« Nous ne sommes pas d’accord avec les autorités intérimaires. Ceux qui ont volé le pays ne peuvent pas revenir nous imposer leur loi », c’est en ces termes que Moussa B. Yoro, superviseur des Jeunes patrouilleurs de la ville de Gao, explique les motifs de leur marche du mardi 12 juillet dernier.
Ils étaient ce jour-là, des milliers de jeunes et de femmes à sortir dans les rues de Gao pour dire « Non » à la mise en place des autorités intérimaires, malgré l’interdiction de manifestation du gouverneur de la région. Ainsi, les forces de l’ordre et de sécurité ont essayé de disperser la foule sans succès.
Elles ont finalement tiré à balles réelles sur les manifestants. « J’ai vu de mes propres yeux les militaires tirer sur un jeune à la place de l’indépendance, » témoigne Aboubacar A. Touré, joint au téléphone.
Au total, trois personnes ont été tuées et trente-cinq blessés, selon une source hospitalière, à l’hôpital régional où ont été évacués les corps et les blessés.
Dans un communiqué publié le soir du 12 juillet, le gouvernement indique qu’une « enquête indépendante et impartiale » sera menée« pour faire toute la lumière sur ces regrettables événements ». Une délégation composée de quatre ministres, dont celui de l’Administration Territorial et celui chargé de la sécurité et de la protection civile, a été dépêchée à Gao.
Cela n’a pas empêché les jeunes de continuer leur lutte jusqu’au lendemain, mercredi 13 juillet où ils ont tenu un sit-in devant le gouvernorat.
«Gao ne tombera jamais. Qu’il vente, qu’il pleuve ou qu’il neige, nous défendrons Gao », brame Abdoul Nasser Idrissa, l’un des leaders associatifs des manifestants rassemblés devant le gouvernorat.
Ils demandent cette fois-ci la démission du gouverneur et de certains ministres, en plus de leurs revendications concernant les autorités intérimaires. « Nous demandons la démission de ces ministres (les deux cités plus haut) parce que ce sont eux qui ont tué nos frères hier. » explique Alousseyni Maïga, un manifestant en colère.
Ils ont toutefois accepté d’écouter la délégation avec laquelle ils ont trouvé un compromis. « La délégation gouvernementale ainsi que celle de la jeunesse de Gao se sont réjouies de l’atmosphère franche […] et des échanges. Les deux parties se sont engagées à tout mettre en œuvre pour le retour de la paix, de la quiétude et la sérénité dans la ville et la région de Gao, » lit-on dans un communiqué conjoint, signé le 13 juillet 2016.

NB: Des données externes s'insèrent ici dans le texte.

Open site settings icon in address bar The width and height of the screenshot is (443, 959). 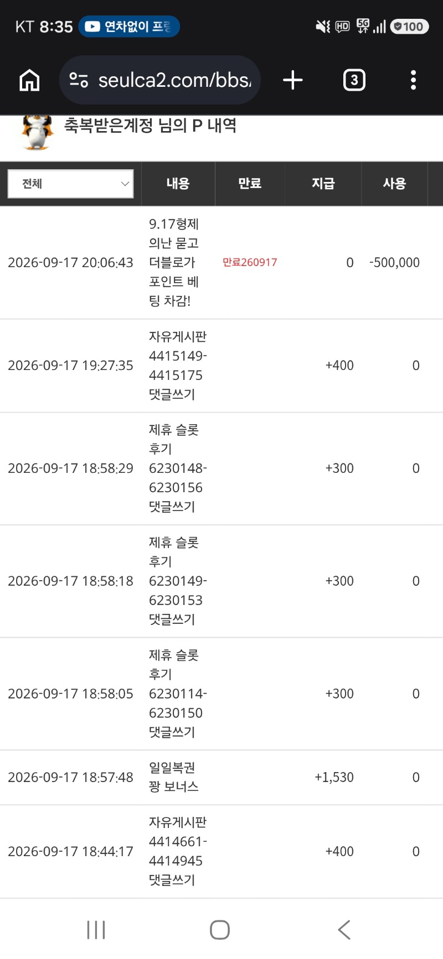[x=79, y=80]

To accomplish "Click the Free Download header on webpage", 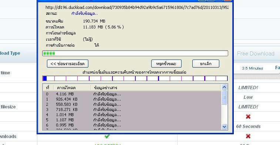I will coord(256,54).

A la sortie de la rencontre, les leaders des jeunes ont fait une restitution à leur base. Selon le porte-parole, Moussa B. Yoro, superviseur des Jeunes patrouilleurs. Les résultats se résument ainsi : « Les jeunes de Gao seront consultés pour la mise en place des autorités intérimaires dans la région. Une liste de jeunes résistants sera établie pour intégrer certains d’entre eux dans l’armée et d’autres dans divers secteurs professionnels outre le démarrage dans le plus bref délai des actions de développement de la région ».
C’est dans son annexe 1 que l’Accord prévoit, « la mise en place, le cas échéant et au plus tard trois mois après la signature de l’Accord, des autorités chargées de l’administration des communes, cercles et régions du Nord durant la période intérimaire. Leur désignation, compétences et modalités de leur fonctionnement seront fixées de manière consensuelle par les parties prenantes».
Ces revendications contre les Autorités intérimaires et la politique de DDR (désarmement démobilisation et réintégration) démontrent qu’il y a encore beaucoup de travail à faire pour vulgariser l’Accord et sensibiliser les populations à la nécessité de sa mise en œuvre.